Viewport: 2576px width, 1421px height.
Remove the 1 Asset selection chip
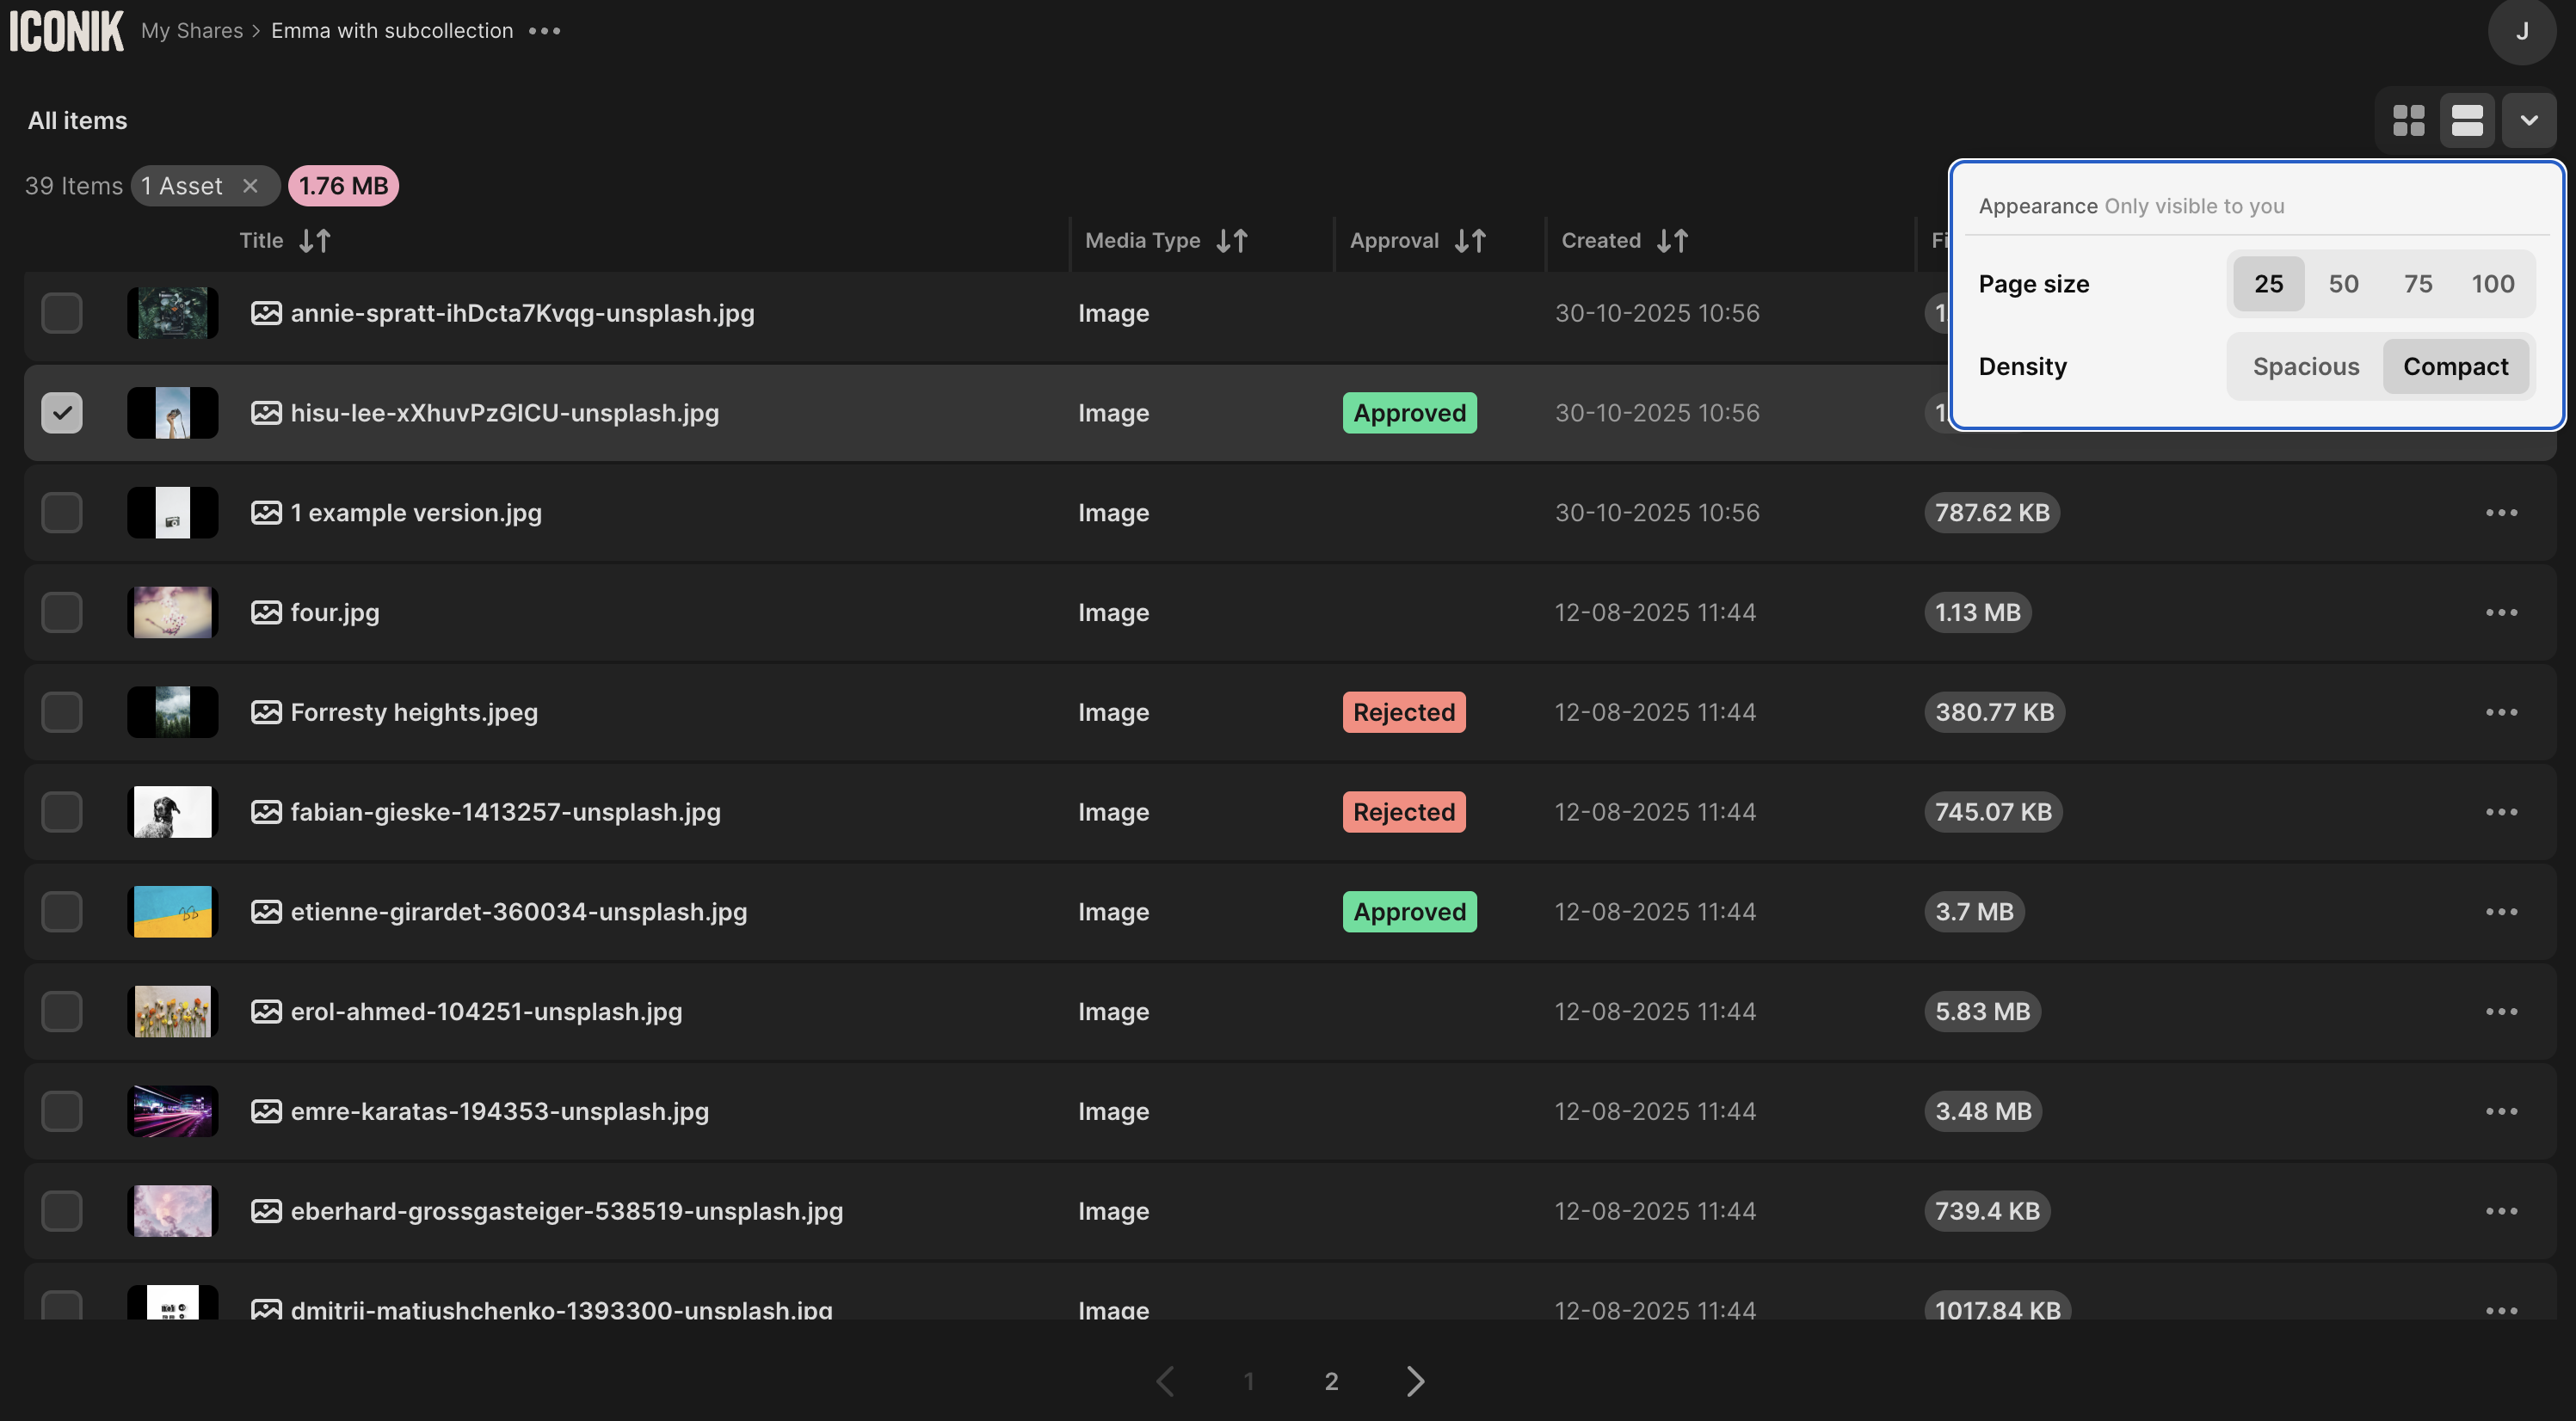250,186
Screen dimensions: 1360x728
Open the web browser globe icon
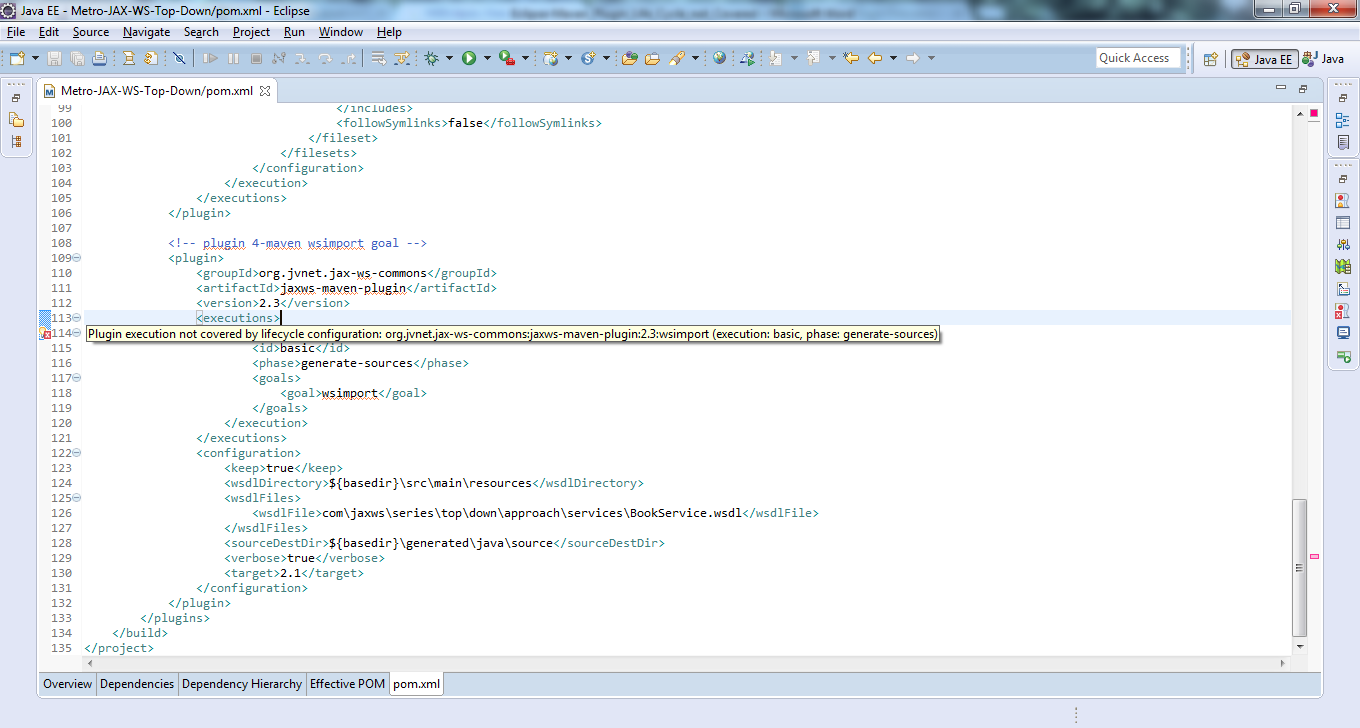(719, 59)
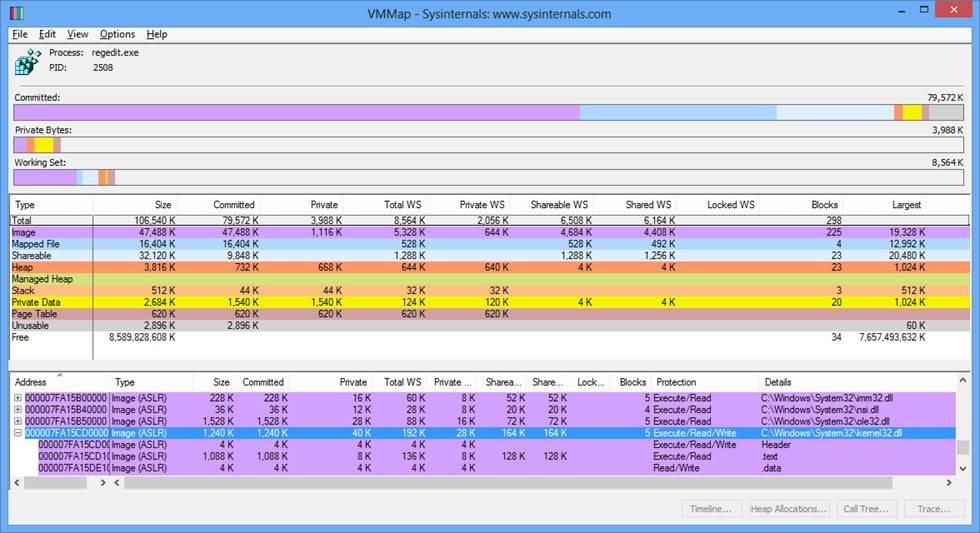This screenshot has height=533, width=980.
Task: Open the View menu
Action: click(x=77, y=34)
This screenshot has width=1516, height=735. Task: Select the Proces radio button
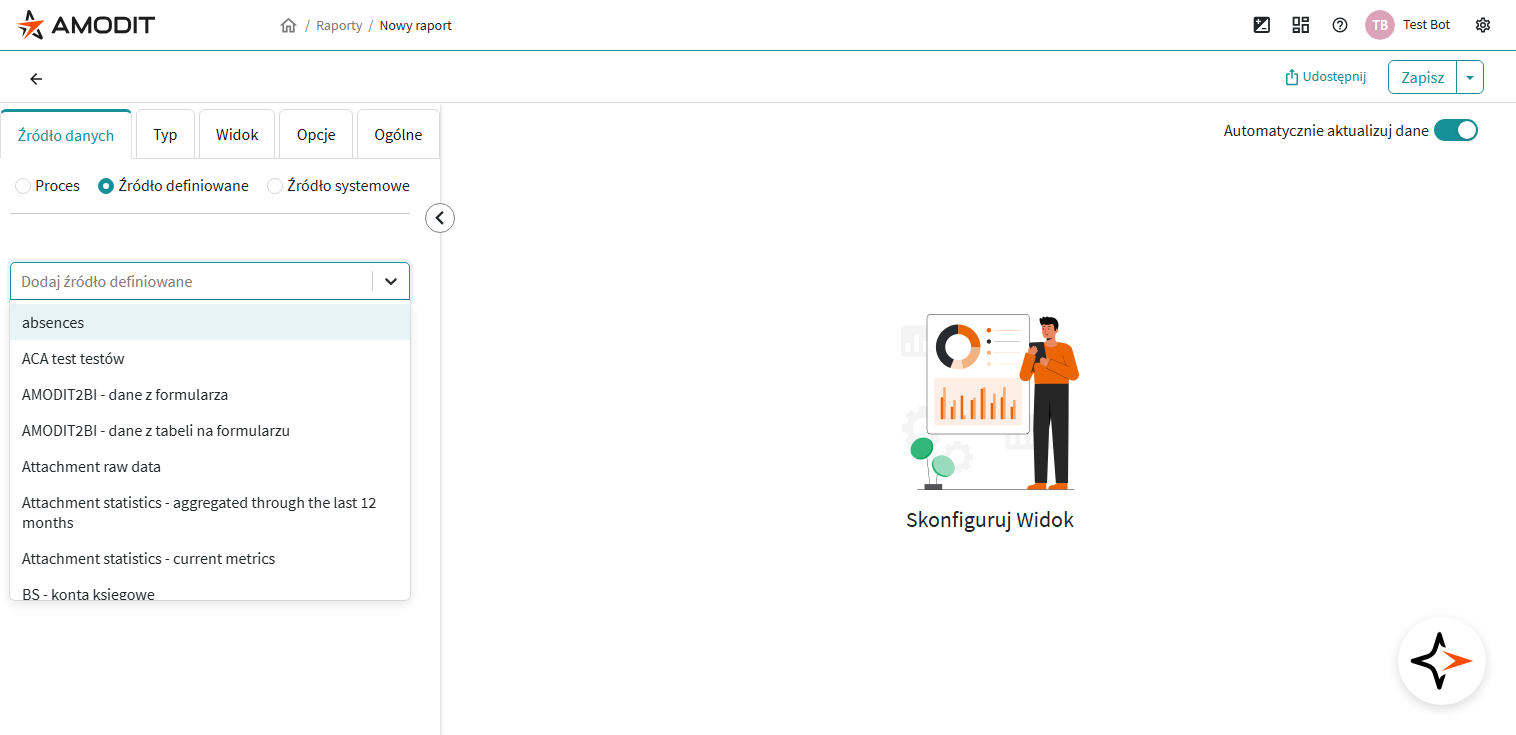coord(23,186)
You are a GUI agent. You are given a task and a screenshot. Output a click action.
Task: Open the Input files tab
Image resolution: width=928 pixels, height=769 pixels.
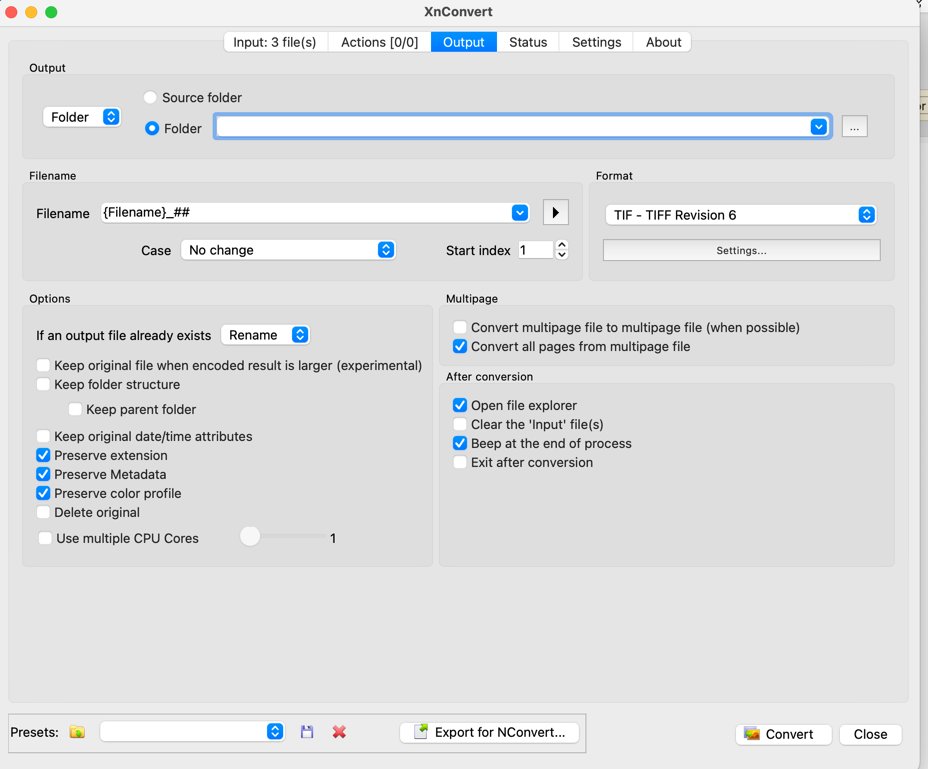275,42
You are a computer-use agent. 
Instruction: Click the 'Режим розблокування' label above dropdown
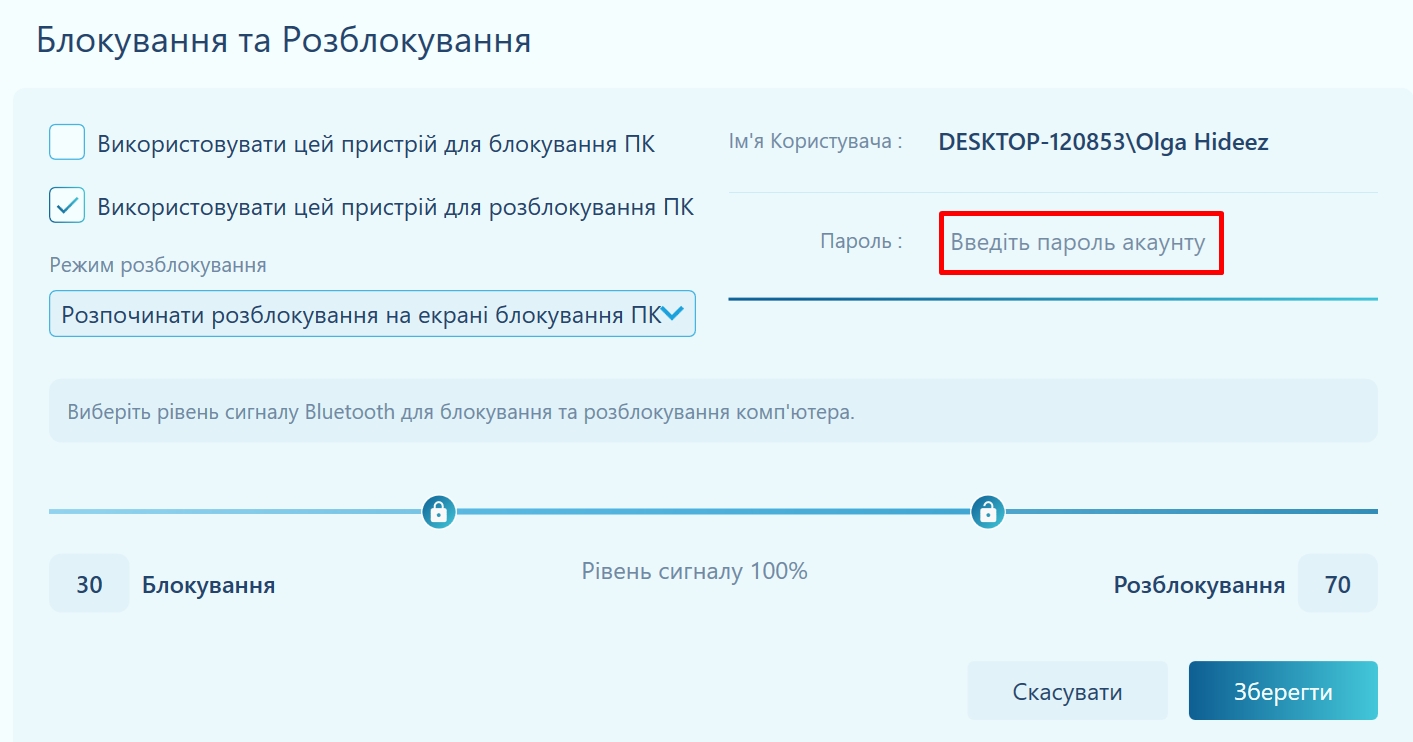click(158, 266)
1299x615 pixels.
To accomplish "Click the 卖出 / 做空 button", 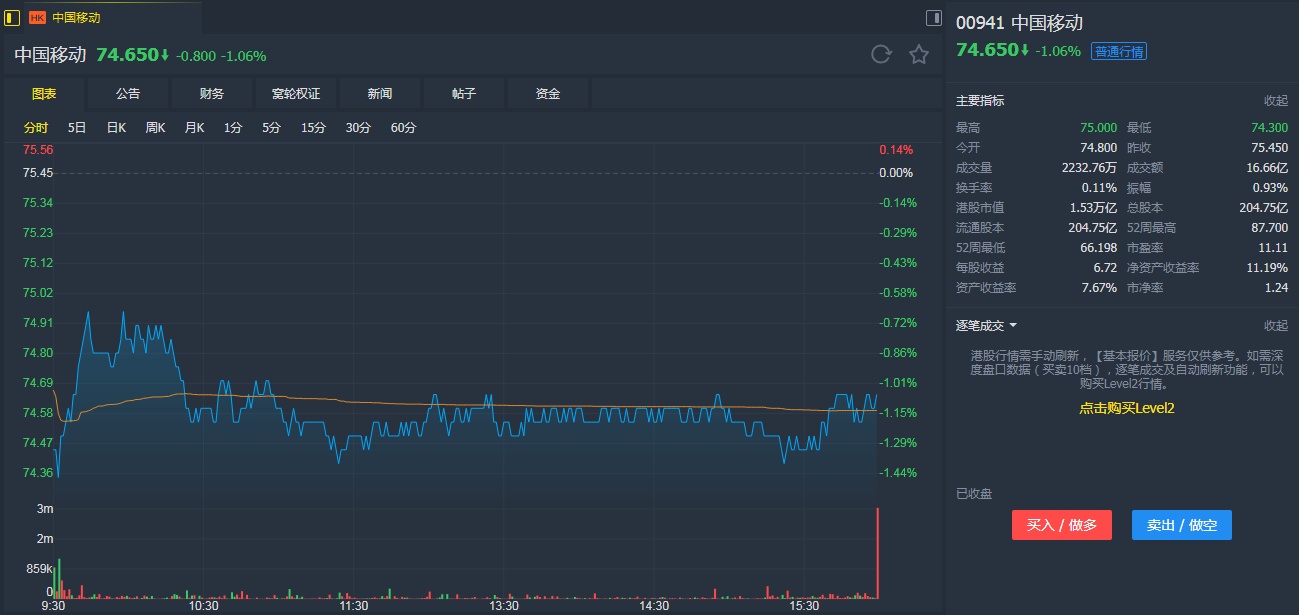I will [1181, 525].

--- --- ---

__STATED TASK__
Lay out everything from the start of the data down to the line containing "coord(23,186)", inclusive, as a Markdown table with the columns Row and Line, numbering each line and skipping blank lines. Leave the pictures out.

__EXERCISE RESPONSE__
| Row | Line |
|---|---|
| 1 | Viewport: 2576px width, 1421px height. |
| 2 | Remove the 1 Asset selection chip |
| 3 | 250,186 |
| 4 | Screen dimensions: 1360x728 |
| 5 | Open the web browser globe icon |
| 6 | (719, 59) |
| 7 | This screenshot has height=533, width=980. |
| 8 | Task: Open the View menu |
| 9 | Action: click(x=77, y=34) |
| 10 | This screenshot has width=1516, height=735. Task: Select the Proces radio button |
| 11 | coord(23,186) |